## Problem to work on
In the entries below, find every line with "under" and copy it.

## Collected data
──────

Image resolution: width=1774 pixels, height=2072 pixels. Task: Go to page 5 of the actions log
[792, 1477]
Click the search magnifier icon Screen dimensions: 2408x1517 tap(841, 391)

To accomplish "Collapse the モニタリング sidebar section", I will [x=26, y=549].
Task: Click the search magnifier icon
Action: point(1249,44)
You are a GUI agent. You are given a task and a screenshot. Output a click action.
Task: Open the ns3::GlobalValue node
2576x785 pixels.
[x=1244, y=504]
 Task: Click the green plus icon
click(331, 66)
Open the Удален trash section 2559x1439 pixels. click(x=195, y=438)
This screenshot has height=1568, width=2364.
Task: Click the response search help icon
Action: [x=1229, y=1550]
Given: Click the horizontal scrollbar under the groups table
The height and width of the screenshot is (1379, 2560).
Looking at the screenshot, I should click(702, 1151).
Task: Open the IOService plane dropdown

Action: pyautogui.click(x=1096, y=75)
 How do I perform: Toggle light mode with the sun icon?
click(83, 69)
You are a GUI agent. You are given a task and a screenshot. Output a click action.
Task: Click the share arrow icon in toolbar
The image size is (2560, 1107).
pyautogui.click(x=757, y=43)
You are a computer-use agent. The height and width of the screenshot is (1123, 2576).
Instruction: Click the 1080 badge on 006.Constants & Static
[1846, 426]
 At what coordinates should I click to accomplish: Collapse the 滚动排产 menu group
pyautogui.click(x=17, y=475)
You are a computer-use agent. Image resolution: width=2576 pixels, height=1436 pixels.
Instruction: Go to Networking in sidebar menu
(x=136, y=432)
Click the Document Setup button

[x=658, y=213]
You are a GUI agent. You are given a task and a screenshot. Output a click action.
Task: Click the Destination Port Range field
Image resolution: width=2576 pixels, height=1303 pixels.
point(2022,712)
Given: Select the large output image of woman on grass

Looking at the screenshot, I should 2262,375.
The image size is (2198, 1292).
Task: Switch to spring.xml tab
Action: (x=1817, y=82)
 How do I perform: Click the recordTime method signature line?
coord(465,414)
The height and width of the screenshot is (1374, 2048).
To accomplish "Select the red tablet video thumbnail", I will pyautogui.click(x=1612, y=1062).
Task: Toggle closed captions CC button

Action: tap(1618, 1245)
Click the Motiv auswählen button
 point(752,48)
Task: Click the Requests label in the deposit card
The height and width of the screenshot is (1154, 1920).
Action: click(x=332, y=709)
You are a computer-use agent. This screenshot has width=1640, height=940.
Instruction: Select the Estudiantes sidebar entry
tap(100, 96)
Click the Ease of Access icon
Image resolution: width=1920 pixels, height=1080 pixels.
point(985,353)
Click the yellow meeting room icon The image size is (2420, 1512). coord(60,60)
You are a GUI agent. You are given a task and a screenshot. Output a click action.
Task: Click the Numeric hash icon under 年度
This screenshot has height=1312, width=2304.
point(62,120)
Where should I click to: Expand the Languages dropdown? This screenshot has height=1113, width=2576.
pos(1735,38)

──────

## Response
Given: Click the horizontal scrollbar under the groups table
Task: Click the Numeric hash icon under 年度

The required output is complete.